- **SOURCE PASSAGE**
◆ ◆ ◆ ◆ ◆

Show me the data!

To prove my point about the way that supplementary data files bury useful data, making it utterly indiscoverable to most, I decided to do a little experiment (in relation to text mining for museum specimen identifiers, but also perhaps with some relevance to the NHM Conservation Hackathon):

I collected the links for all Biology Letters supplementary data files. I then filtered out the non-textual media such as audio, video and image files, then downloaded the remaining content.

A breakdown of file extensions encountered in this downloaded subset:

763 .doc files
543 .pdf files
109 .docx files
75 .xls files
53 .xlsx files
25 .csv files
19 .txt files
14 .zip files
2 .rtf files
2 .nex files
1 .xml file
1 “.xltx” file

I then converted some of these unfriendly formats into simpler, more easily searchable plain text formats:


Now everything is properly searchable and indexable!

In a matter of seconds I can find NHM specimen identifiers that might not otherwise be mentioned in the full text of the paper, without actually wasting any time manually reading any papers. Note, not all the ‘hits’ are true positives but most are, and those that aren’t e.g. “NHMQEVLEGYKKKYE” are easy to distinguish as NOT valid NHM specimen identifiers:


Perhaps this approach might be useful to the PREDICTS / LPI teams, looking for species occurrence data sets?

I don’t know why figshare doesn’t do deep indexing by default – it’d be really useful to search the morass of published supplementary data that out there!

Progress on specimen mining

June 14th, 2015 | Posted by rmounce in Content Mining - (0 Comments)

I’ve been on holiday to Japan recently, so work came to a halt on this for a while but I think I’ve largely ‘done’ PLOS ONE full text now (excluding supplementary materials).

My results are on github: – one prettier file without the exact provenance or in-sentence context of each putative specimen entity, and one more extensive file with provenance & context included which unfortunately github can’t render/preview.


Some summary stats:

I found 427 unique BMNH/NHMUK specimen mentions from a total of just 69 unique PLOS ONE papers. The latter strongly suggests to me that there are a lot of ‘hidden’ specimen identifiers hiding out in difficult-to-search supplementary materials files.

I found 497 specimen mentions if you include instances where the same BMNH/NHMUK specimen is mentioned in different PLOS ONE papers.

Finding putative specimen entities in PLOS ONE full text is relatively automatic and easy. The time-consuming manual part is accurately matching them up with official NHM collection specimens data.

I could only confidently link-up 314 of the 497 detected mentions, to their corresponding unique IDs / URLs in the NHM Open Data Portal Collection Specimens dataset. Approximately one third can’t be confidently be matched-up to a unique specimen in the online specimen collection dataset — I suspect this is mainly down to absence/incompleteness in the online collections data, although a small few are likely typo’s in PLOS ONE papers.

In my last post I was confident that the BM Archaeopteryx specimen would be the most frequently mentioned specimen but with more extensive data collection and analysis that appears now not to be true! NHMUK R3592 (a specimen of Erythrosuchus africanus) is mentioned in 5 different PLOS ONE papers. Pleasingly, Google Scholar also finds only five PLOS ONE papers mentioning this specimen – independent confirmation of my methodology.

One of the BM specimens of Erythrosuchus is more referred to in PLOS ONE than the BM Archaeopterx specimen

Now I have these two ‘atomic’ identifiers linked-up (NHM specimen collections occurrence ID + the Digital Object Identifier of the research article in which it appears), I can if desired, find out a whole wealth of information about these specimens and the papers they are mentioned in.

My next steps will be to extend this search to all of the PubMedCentral OA subset, not just PLOS ONE.

◆ ◆ ◆ ◆ ◆

(Stored data entries)
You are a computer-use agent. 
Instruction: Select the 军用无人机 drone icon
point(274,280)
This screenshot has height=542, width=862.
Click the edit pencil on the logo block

◆ ◆ ◆ ◆ ◆

- **WHAT IS NEEDED**
In the post on specimen mining, copy the part from "I found 427" to "collection specimens data.", replacing "papers" with "articles". Work from the text alone.

- **COMPLETED EXERCISE**
I found 427 unique BMNH/NHMUK specimen mentions from a total of just 69 unique PLOS ONE articles. The latter strongly suggests to me that there are a lot of ‘hidden’ specimen identifiers hiding out in difficult-to-search supplementary materials files.

I found 497 specimen mentions if you include instances where the same BMNH/NHMUK specimen is mentioned in different PLOS ONE articles.

Finding putative specimen entities in PLOS ONE full text is relatively automatic and easy. The time-consuming manual part is accurately matching them up with official NHM collection specimens data.